Lists1 Study Guide
Author: Wayne Li and Josh Hug

Lecture Code

Code from this lecture available at https://github.com/Berkeley-CS61B/lectureCode-sp19/tree/master/lists1.

Overview

Bits The computer stores information as memory, and represents this information using sequences of bits, which are either 0 or 1.

Primitives Primitives are representations of information. There are 8 primitive types in Java: byte, short, int, long, float, double, boolean, and char. Each primitive is represented by a certain number of bits. For example, ints are 32 bit primitives, while bytes are 8 bit primitives.

Declaring Primitives When we declare a variable to be a primitive (i.e. int x;), we set aside enough memory space to hold the bits (in this case, 32). We can think of this as a box holding the bits. Java then maps the variable name to this box. Say we have a line of code int y = x; where x was defined before. Java will copy the bits inside the x box into the bits in the y box.

Creating Objects When we create an instance of a class using the new keyword, Java creates boxes of bits for each field, where the size of each box is defined by the type of each field. For example, if a Walrus object has an int variable and a double variable, then Java will allocate two boxes totaling 96 bits (32 + 64) to hold both variables. These will be set to a default value like 0. The constructor then comes in and fills in these bits to their appropriate values. The return value of the constructor will return the location in memory where the boxes live, usually an address of 64 bits. This address can then be stored in a variable with a “reference type.”

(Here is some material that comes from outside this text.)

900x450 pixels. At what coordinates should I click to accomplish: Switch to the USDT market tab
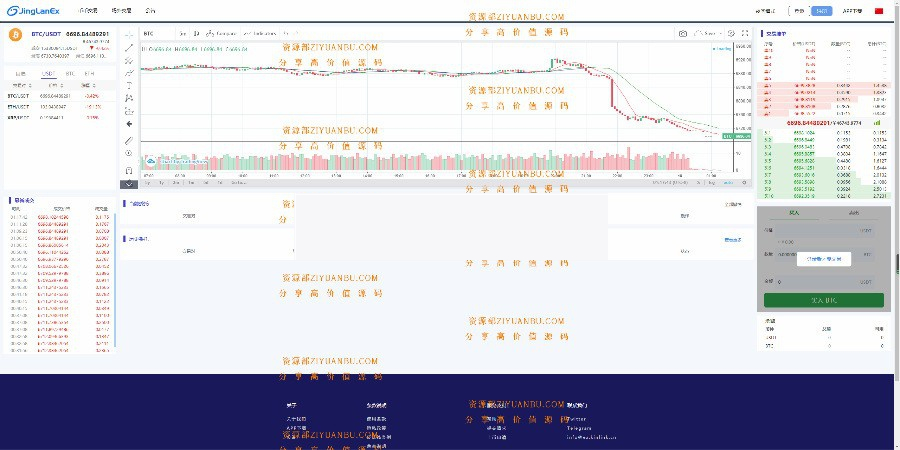tap(47, 73)
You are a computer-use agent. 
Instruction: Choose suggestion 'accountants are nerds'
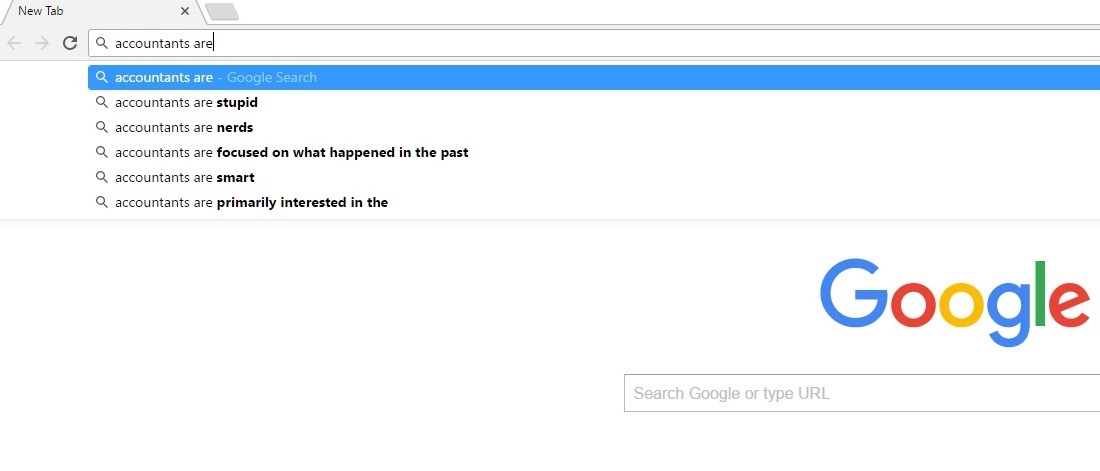[x=593, y=128]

Reference Types If a variable is not a primitive type, then it is a reference type. When we declare object variables, we use reference type variables to store the location in memory of where an object is located. Remember this is what the constructor returns. A reference type is always a box of size 64 bits. Note that the variable does not store the entire object itself!

Golden Rule of Equals For primitives, the line int y = x copies the bits inside the x box into the y box. For reference types, we do the exact same thing. In the line Walrus newWalrus = oldWalrus;, we copy the 64 bit address in the oldWalrus box into the newWalrus box. So we can think of this golden rule of equals (GroE) as: when we assign a value with equals, we are just copying the bits from one memory box to another!

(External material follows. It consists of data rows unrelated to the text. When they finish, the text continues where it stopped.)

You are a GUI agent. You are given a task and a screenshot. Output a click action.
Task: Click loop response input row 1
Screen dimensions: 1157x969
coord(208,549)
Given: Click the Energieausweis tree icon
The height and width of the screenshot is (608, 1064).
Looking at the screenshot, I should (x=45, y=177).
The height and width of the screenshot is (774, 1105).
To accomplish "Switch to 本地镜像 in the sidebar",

Parameter Passing Say we have a method average(double a, double b). This method takes two doubles as parameters. Parameter passing also follows the GRoE, i.e. when we call this method and pass in two doubles, we copy the bits from those variables into the parameter variables.

Array Instantiation. Arrays are also Objects, and are also instantiated using the new keyword. This means declaring an array variable (i.e. int[] x;) will create a 64-bit reference type variable that will hold the location of this array. Of course, right now, this box contains the value null, as we have not created the array yet. The new keyword for arrays will create the array and return the location of this array in memory. So by saying int[] x = new int[]{0, 1, 2, 3, 4};, we set the location of this newly created array to the variable x. Note that the size of the array was specified when the array was created, and cannot be changed!

IntLists. Using references, we recursively defined the IntList class. IntLists are lists of integers that can change size (unlike arrays), and store an arbitrarily large number of integers. Writing a size helper method can be done with either recursion or iteration.

Exercises

C Level

  1. Complete the exercises from the online textbook.

  2. If doubles are more versatile than ints, why don’t we always use them? Are there any disadvantages to doing this?

  3. How much does the memory cost differ between the storing of an address of a 32 entry int array and a 300 entry int array?

B Level

  1. Rewrite the size, iterativeSize, and get methods from lecture by using this the starter code for the IntList class.

  2. Write methods incrList and dincrList as described in Lists1Exercises. If your solution uses size, iterativeSize, or get, you’ll need to complete the previous exercise first.